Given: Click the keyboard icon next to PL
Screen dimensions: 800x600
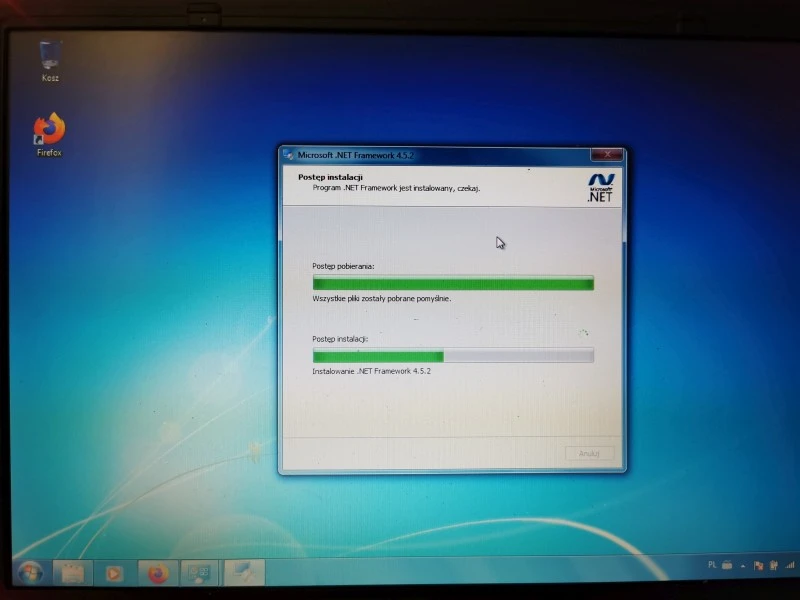Looking at the screenshot, I should [727, 565].
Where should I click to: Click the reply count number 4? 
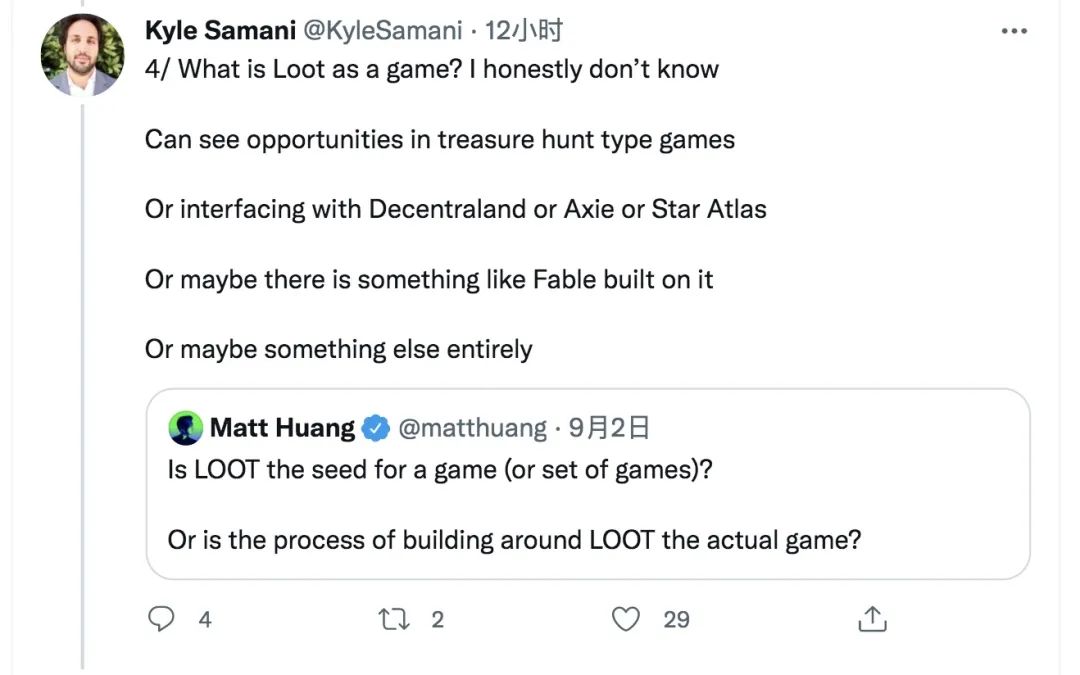tap(205, 620)
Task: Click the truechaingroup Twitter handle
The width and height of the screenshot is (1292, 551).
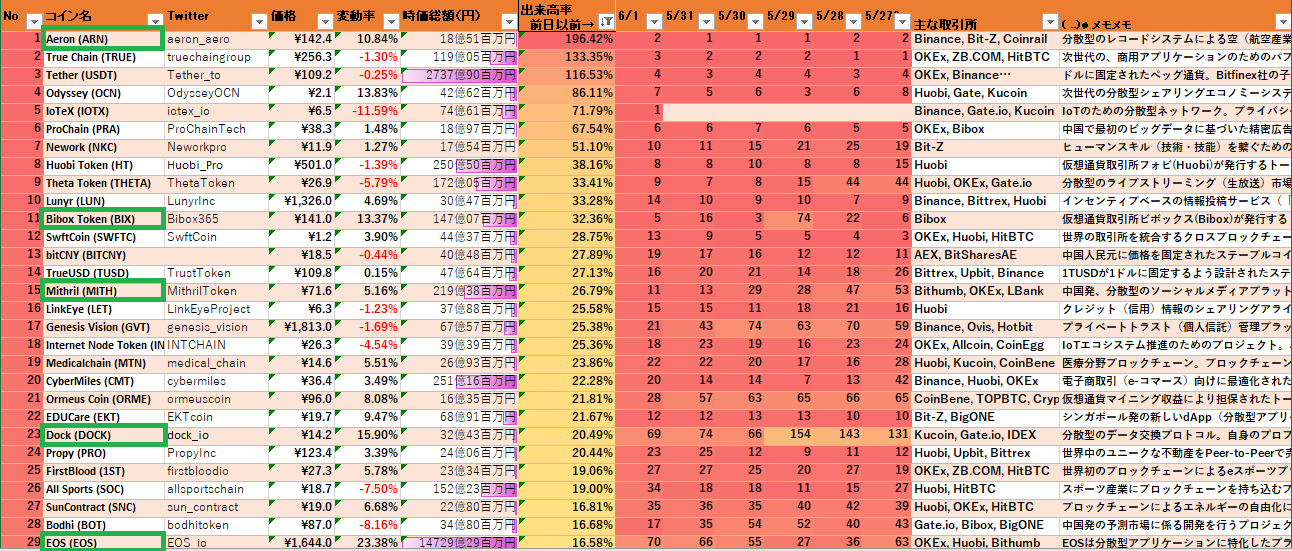Action: click(208, 57)
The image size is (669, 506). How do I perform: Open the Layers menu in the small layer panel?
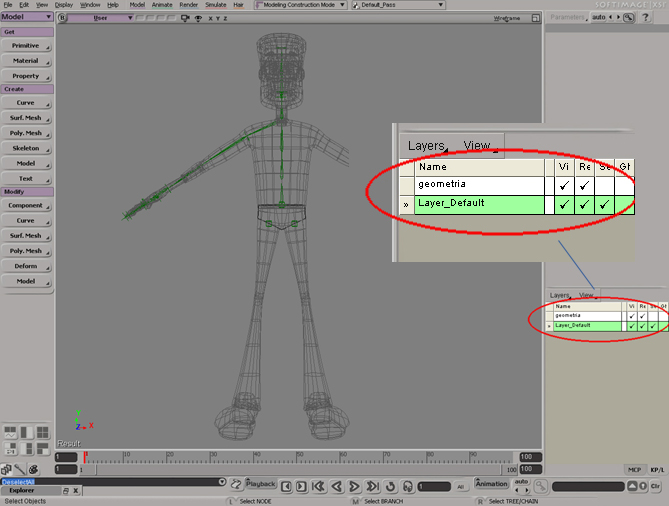tap(561, 296)
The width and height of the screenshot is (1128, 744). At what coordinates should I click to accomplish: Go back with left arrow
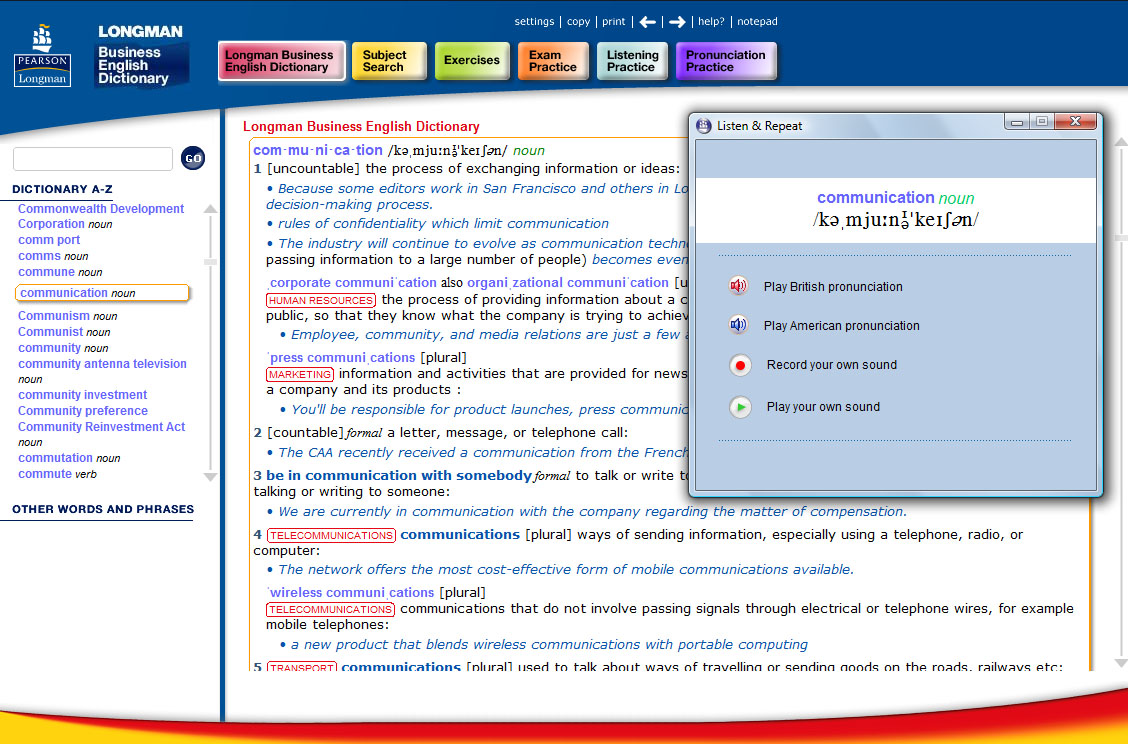pos(648,22)
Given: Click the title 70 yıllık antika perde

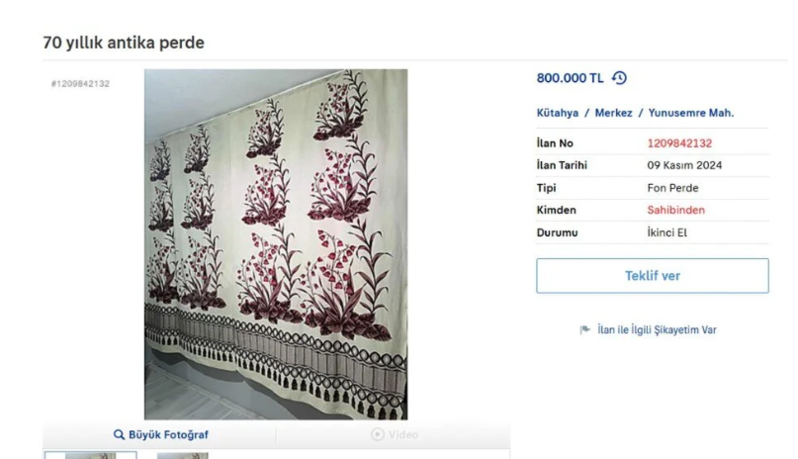Looking at the screenshot, I should point(124,42).
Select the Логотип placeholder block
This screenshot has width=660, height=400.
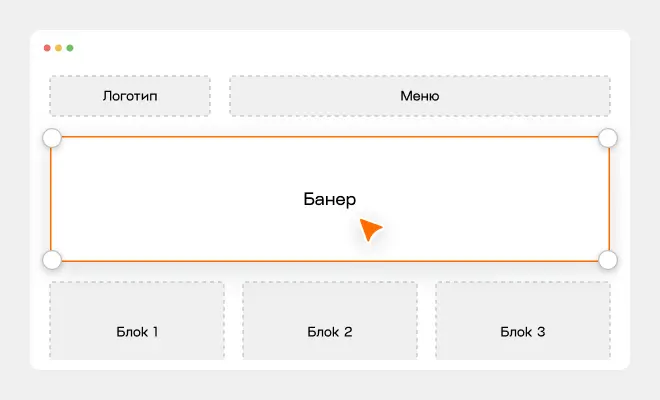[130, 96]

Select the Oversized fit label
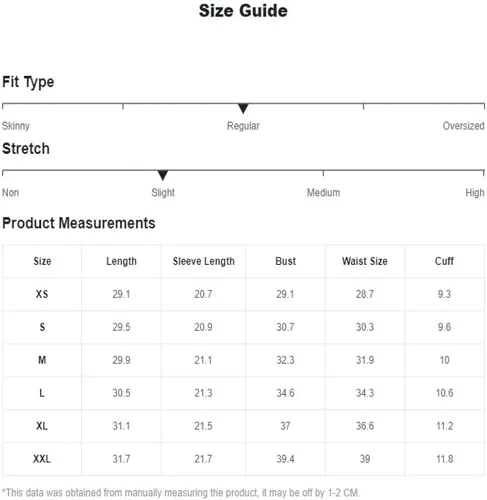point(463,126)
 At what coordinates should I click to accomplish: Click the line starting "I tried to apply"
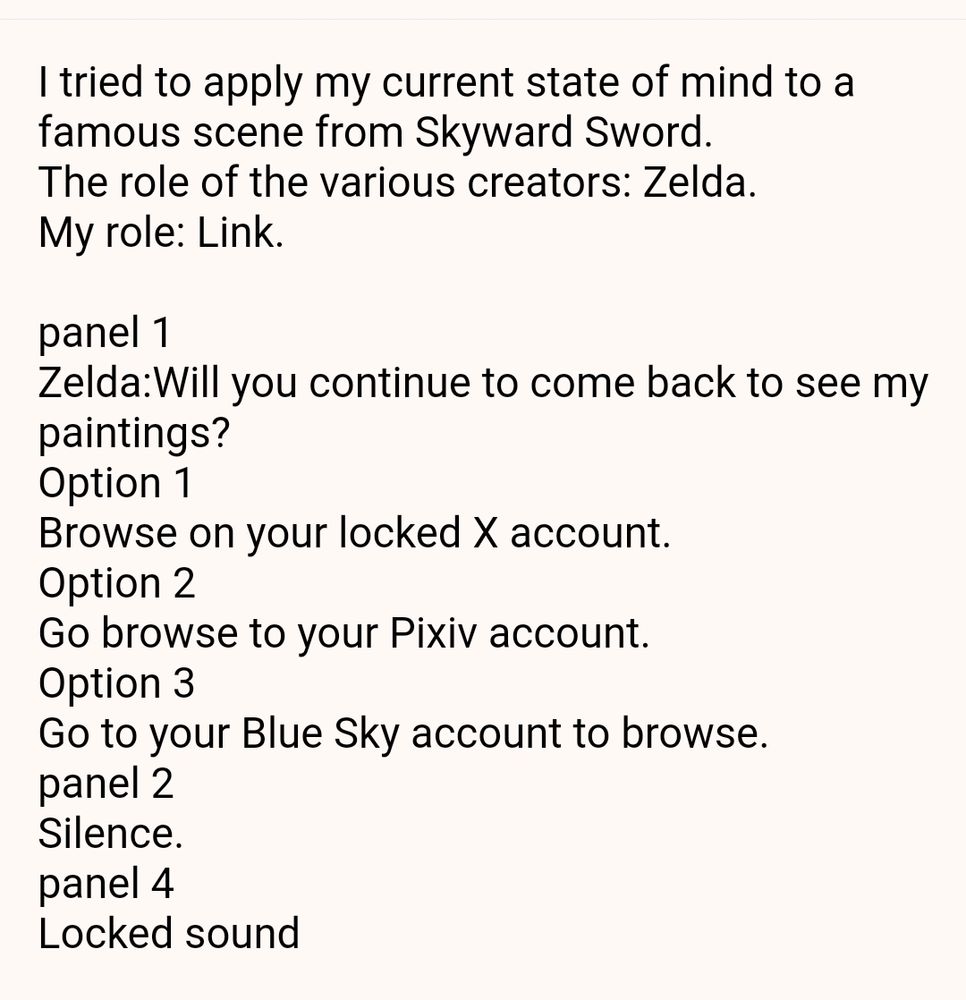coord(446,83)
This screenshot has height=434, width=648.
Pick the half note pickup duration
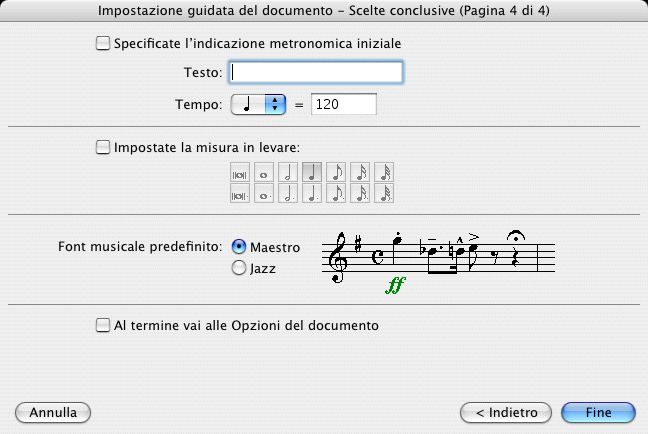tap(288, 172)

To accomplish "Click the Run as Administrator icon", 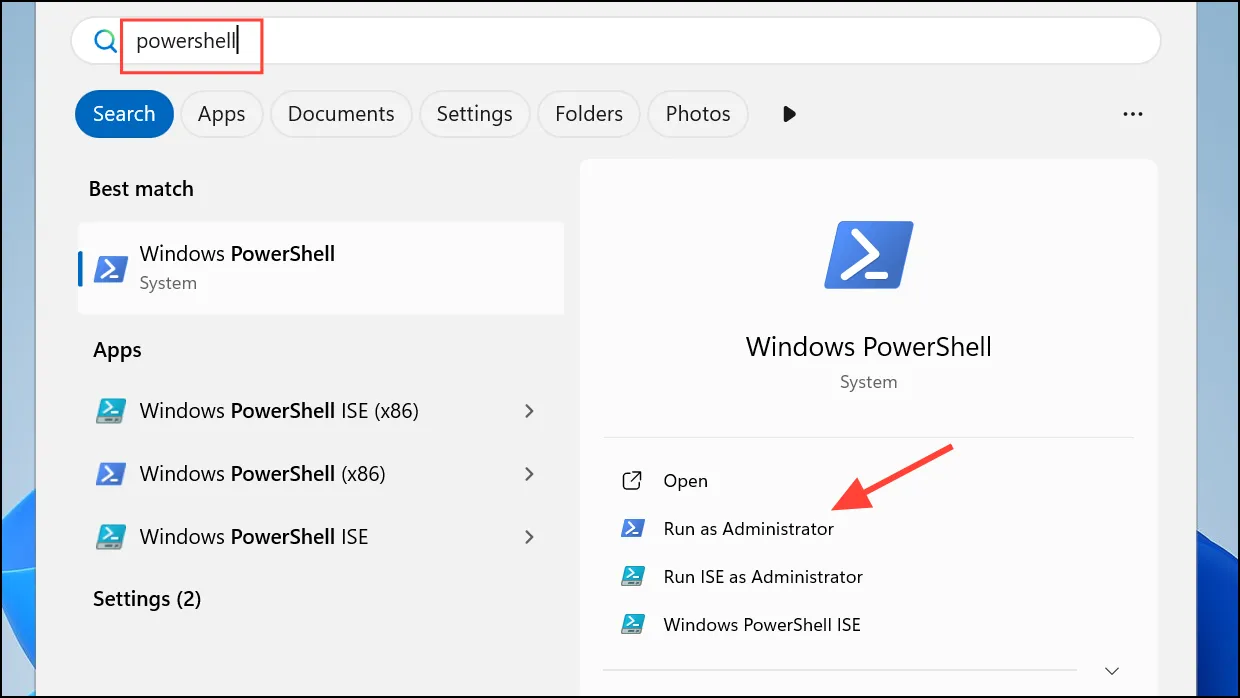I will tap(632, 528).
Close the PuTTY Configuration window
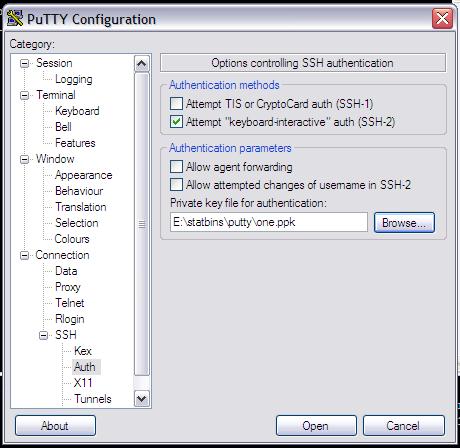The width and height of the screenshot is (460, 448). (x=442, y=18)
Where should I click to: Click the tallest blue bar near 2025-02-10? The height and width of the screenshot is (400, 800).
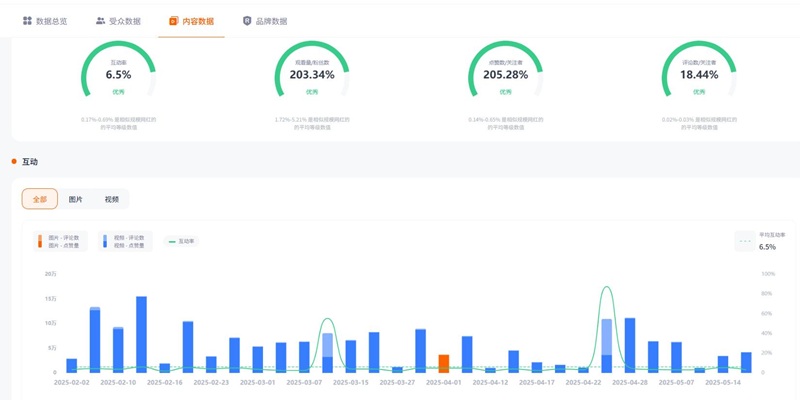point(141,334)
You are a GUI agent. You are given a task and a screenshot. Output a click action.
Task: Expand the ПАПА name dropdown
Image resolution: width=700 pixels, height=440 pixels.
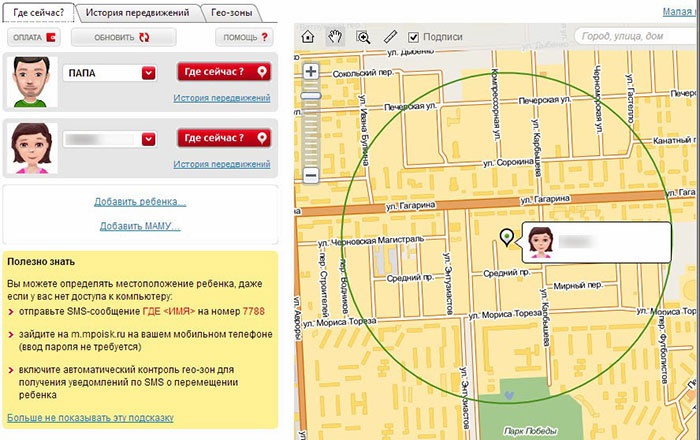(148, 72)
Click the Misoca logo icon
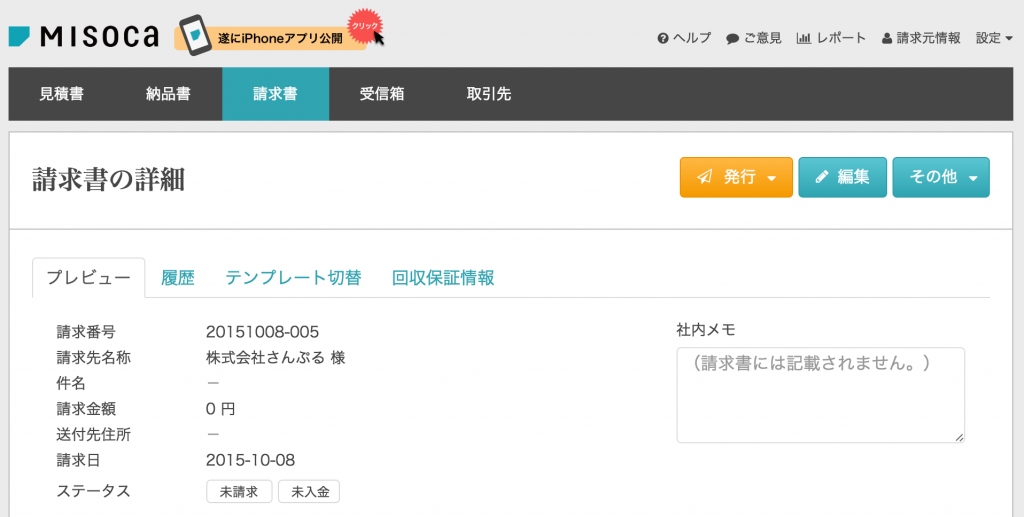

···

▶ [EXERCISE BRIEF]:
Beginning with the line where "Where should I click to: Click the tallest" appears, restate word for word every line down to the last one in the data, but keep the pictures out.

▶ [OUTPUT]:
Where should I click to: Click the tallest blue bar near 2025-02-10? The height and width of the screenshot is (400, 800).
point(141,334)
You are a GUI agent. You are given a task and a screenshot. Output a click action.
Task: Expand the ПАПА name dropdown
Image resolution: width=700 pixels, height=440 pixels.
(148, 72)
Click the Misoca logo icon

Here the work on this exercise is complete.